Miky 19/10/2005 11:33

Patriot,

Je t'invite à lire mon long développement en réponse à Miteny sur l'article "Je ne vois pas où est le problème".

Ce que je veux dire quand je dis que le primat du subjectif n'est pas forcément valable pour l'aspect phénoménologique, c'est que la subjectivité n'est pas qqch de phénoménologiquement isolé de l'objectivité, que c'est affaire de degré entre les deux, et que l'on peut littéralement expérimenter les émotions et pensées d'autrui par l'empathie. Ce que je veux dire aussi, c'est que le fait de nommer ses émotions présuppose la reconnaissance d'une communauté linguistique dans laquelle on s'insère et qui t'apprend à les nommer, non pas sur la base de leurs caractéristiques phénoménologiques d'ailleurs, car celles-ci ne sont pas visibles en pratique chez autrui, mais sur la base des stimuli et comportements associés.

L'affirmation "l'esprit est le produit du cerveau" est justement la définition même de la pensée de l'internalisme, mais peut-être n'entendons-nous pas la même chose par ce mot.
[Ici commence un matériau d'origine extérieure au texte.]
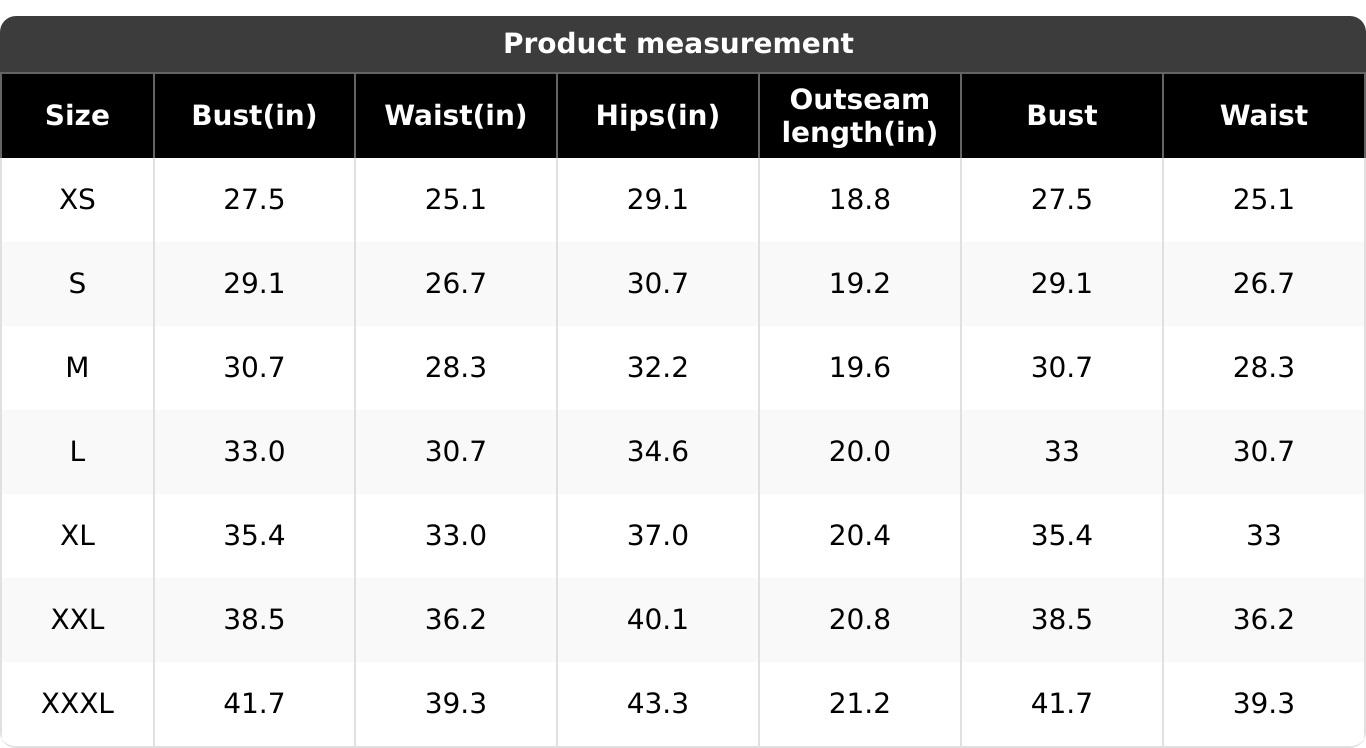Click outseam value 18.8 for XS
Viewport: 1366px width, 748px height.
point(860,200)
Probablement d'ailleurs car l'internalisme ne prétend pas forcément que les processus cérébraux sont accessibles au sujet en tant que tels. L'internalisme s'oppose à l'externalisme selon lequel "l'esprit est le produit de l'interaction cerveau-corps-environnement". A comprendre en un sens ontologique et pas simplement instrumental (l'internalisme, en effet, ne consteste pas le rôle de l'environnement et du corps, mais le limite à l'effet que ceux-ci peuvent avoir sur le cerveau, où se déroulerait l'essentiel ; une telle vision conduit au scepticisme philosophique lequel peut conduire au subjectivisme).

"C'est dans ce sens que l'on peut affirmer que l'idéalisme est vrai phénoménologiquement : le monde n'existe qu'en tant qu'il y a une conscience pour le percevoir, un pour-soi. Evidemment, cette réalité n'autorise en rien le saut logique que font les idéalistes en déduisant de ce primat phénoménologique de la subjectivité un primat ontologique (raison pour laquelle je ne mets pas le doigt dans l'engrenage de Miteny, justement)."

Je pense au contraire que ça l'autorise, même si ça ne le contraint pas. Si l'internalisme est vrai, c'est une bonne raison pour souscrire à l'idéalisme subjectif. Le réalisme reste possible mais difficile à justifier : en effet, pourquoi postuler un monde extérieur et lui accorder le primat dans l'explication de notre monde intérieur si on ne peut pas être sûr de son existence ? Ne vaut-il pas mieux plutôt expliquer le monde extérieur à partir du monde intérieur dont nous avons un accès direct et incorrigible ? Si l'internalisme est faux, cela devient difficile de justifier un tel renversement épistémologique.